INPUT MATERIAL
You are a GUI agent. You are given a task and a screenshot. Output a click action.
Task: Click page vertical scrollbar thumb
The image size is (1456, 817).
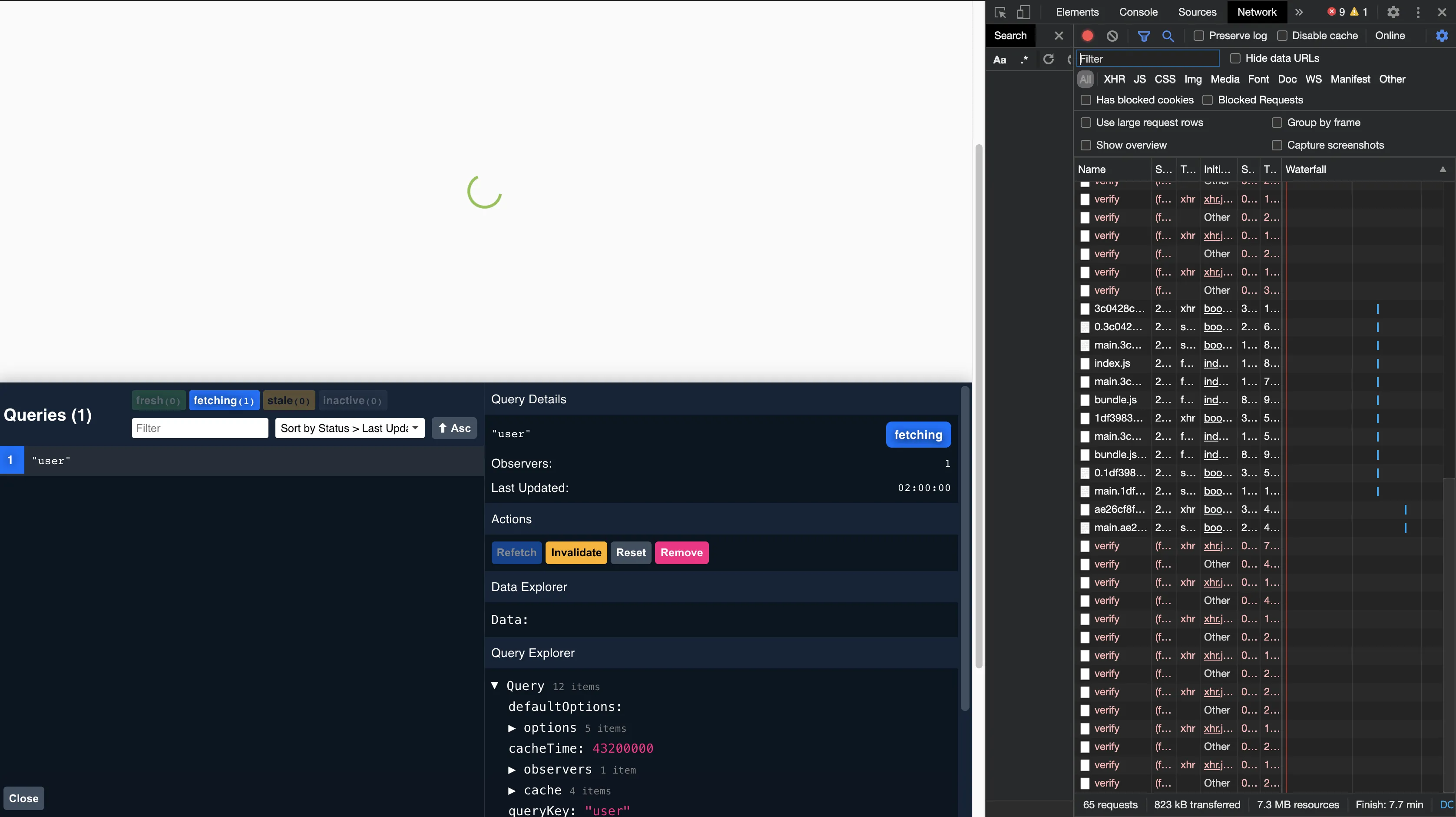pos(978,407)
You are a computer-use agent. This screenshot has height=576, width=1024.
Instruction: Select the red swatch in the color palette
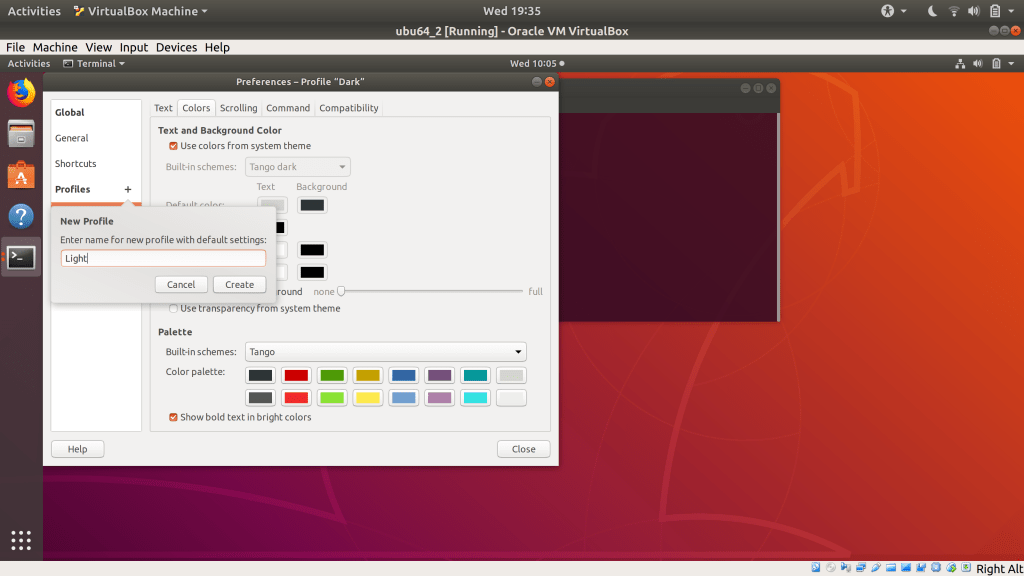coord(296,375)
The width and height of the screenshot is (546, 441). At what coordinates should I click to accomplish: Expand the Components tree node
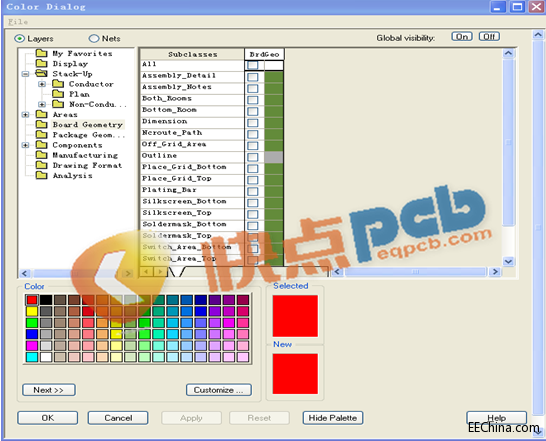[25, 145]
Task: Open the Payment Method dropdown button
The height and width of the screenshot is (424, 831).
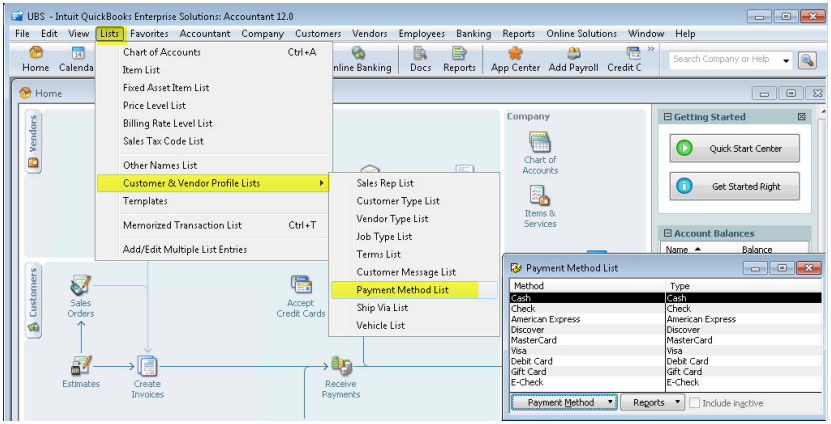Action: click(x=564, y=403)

* * *

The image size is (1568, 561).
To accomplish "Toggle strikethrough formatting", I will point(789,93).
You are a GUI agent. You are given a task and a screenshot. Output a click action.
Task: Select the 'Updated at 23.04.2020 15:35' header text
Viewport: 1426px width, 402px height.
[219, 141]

...

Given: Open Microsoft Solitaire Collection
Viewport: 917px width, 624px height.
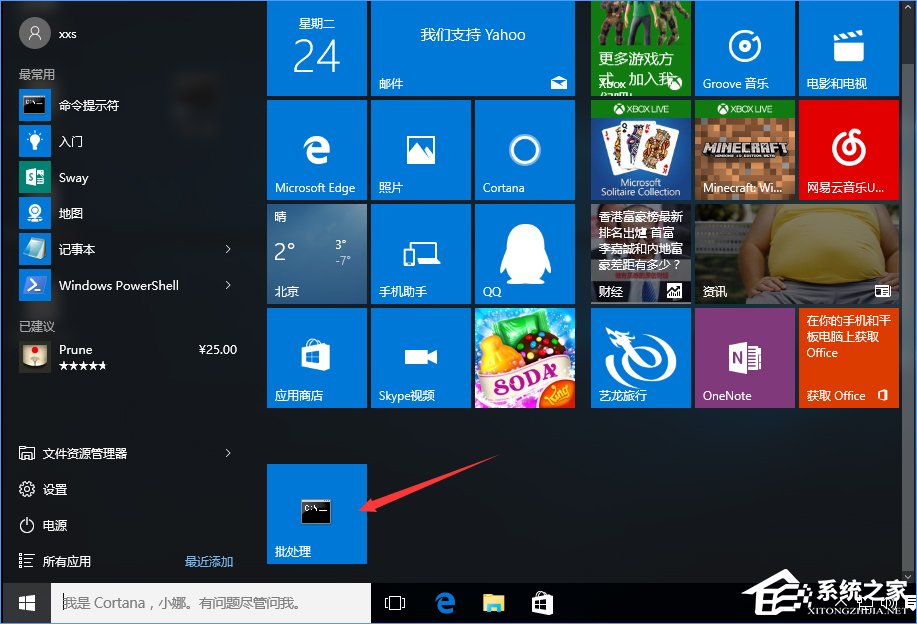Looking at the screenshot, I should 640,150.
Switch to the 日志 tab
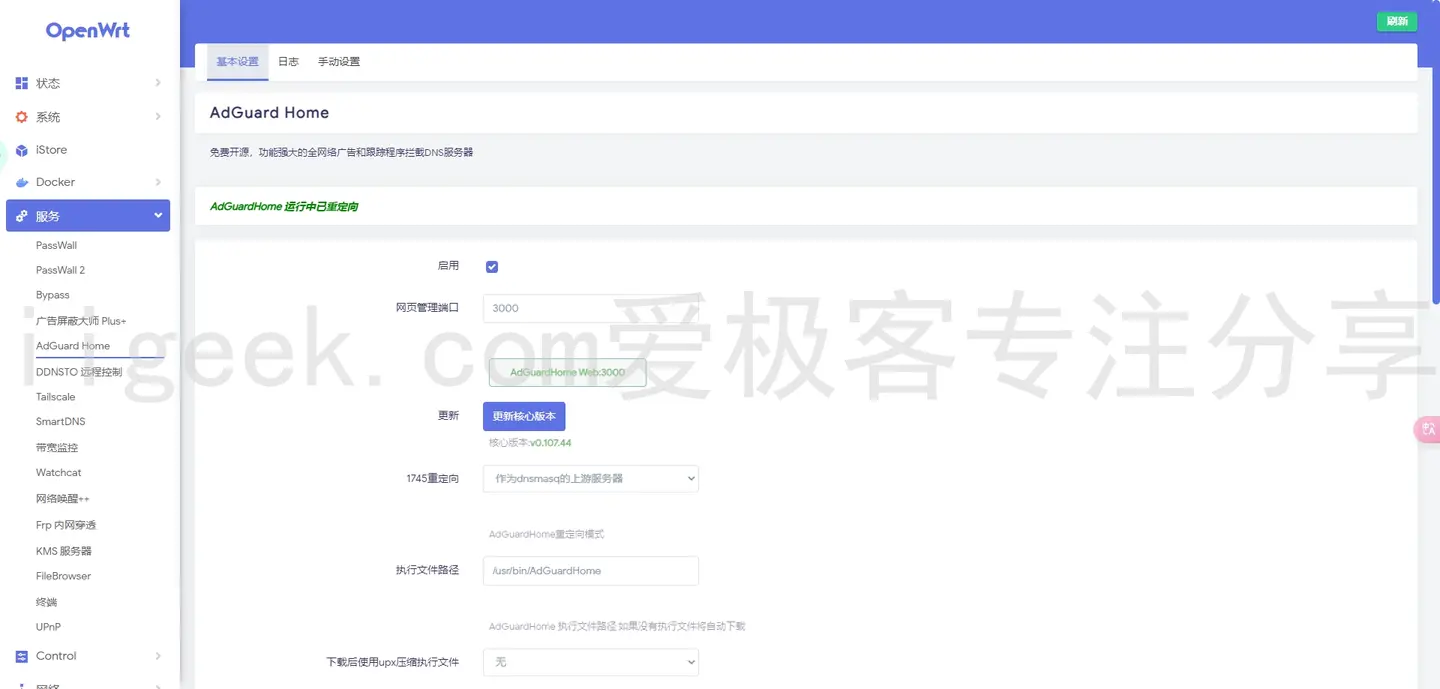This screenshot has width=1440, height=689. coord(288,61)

GIVEN REQUEST
Reproduce the records verbatim, starting with the line containing "Given: Open Microsoft Solitaire Collection" and continuing through the line containing "This screenshot has width=1440, height=689.". Leave the pictures out.

OUTPUT OF THE EXERCISE
Given: Open Microsoft Solitaire Collection
Viewport: 917px width, 624px height.
Looking at the screenshot, I should 640,150.
Switch to the 日志 tab
This screenshot has width=1440, height=689. coord(288,61)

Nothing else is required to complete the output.